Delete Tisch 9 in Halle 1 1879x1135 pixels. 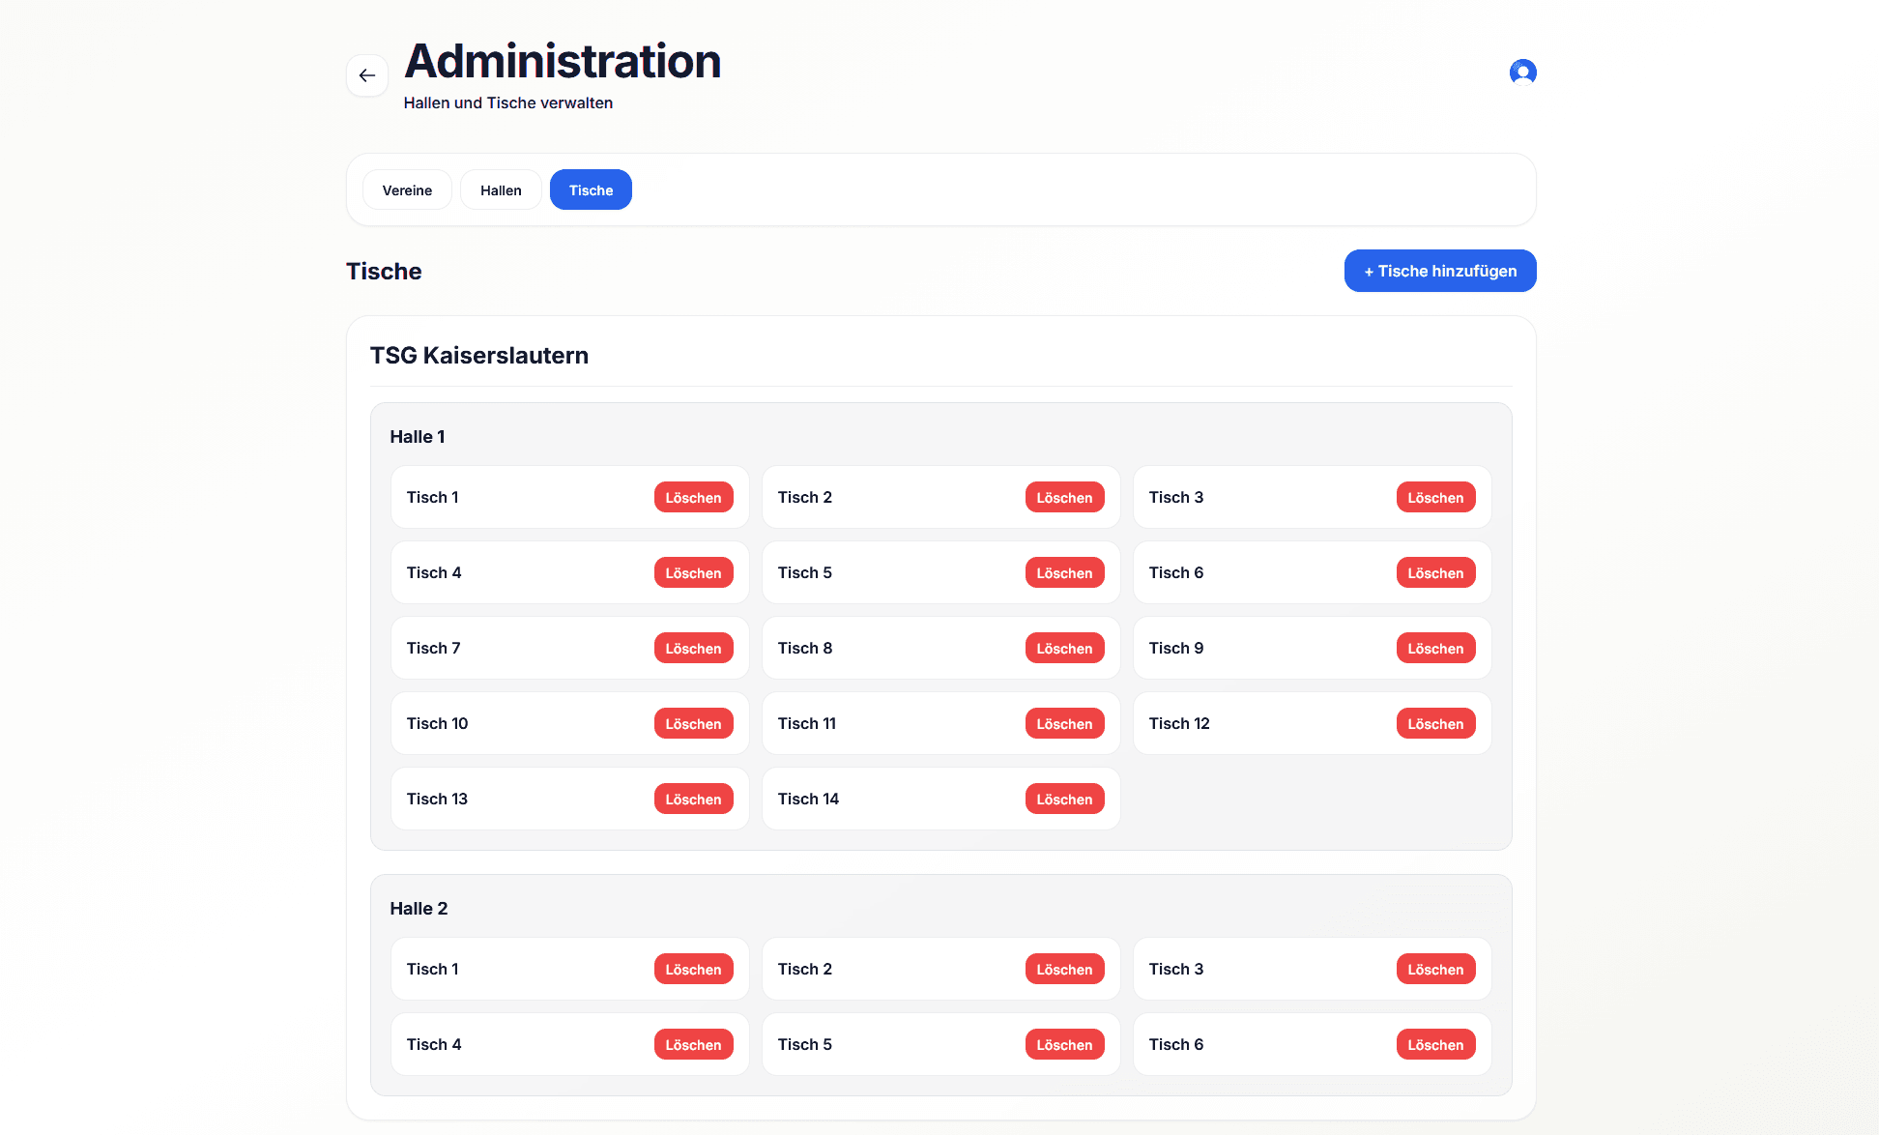pos(1434,649)

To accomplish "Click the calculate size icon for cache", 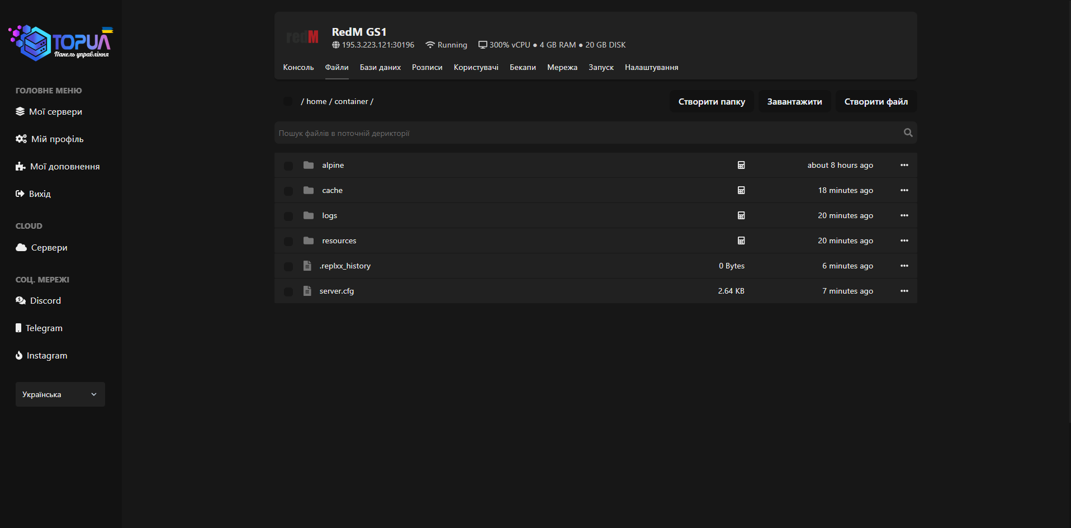I will tap(741, 190).
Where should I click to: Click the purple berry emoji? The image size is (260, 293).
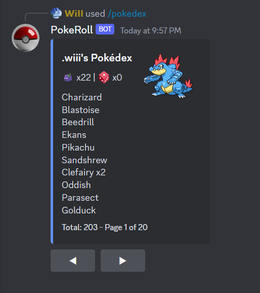pyautogui.click(x=68, y=78)
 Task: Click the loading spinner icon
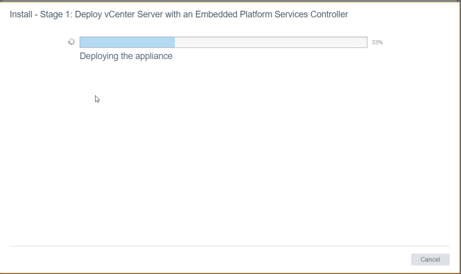coord(71,42)
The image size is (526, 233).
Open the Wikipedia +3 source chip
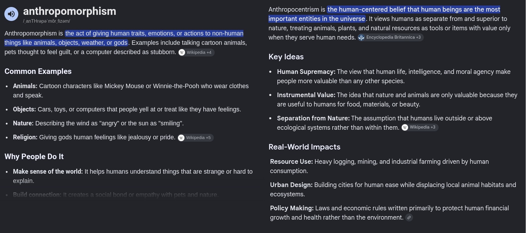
○ ○ ○ ○ ○ ○ ○
INSTRUCTIONS TO FOLLOW — Starting at the line that contains "Task: Click the loading spinner icon" and running through the end of the entries, replace "spinner" with "wheel" and give those lines again with everything else unchanged. Leave the pictures out of your answer.

RESULT —
 Task: Click the loading wheel icon
coord(71,42)
The image size is (526, 233).
Open the Wikipedia +3 source chip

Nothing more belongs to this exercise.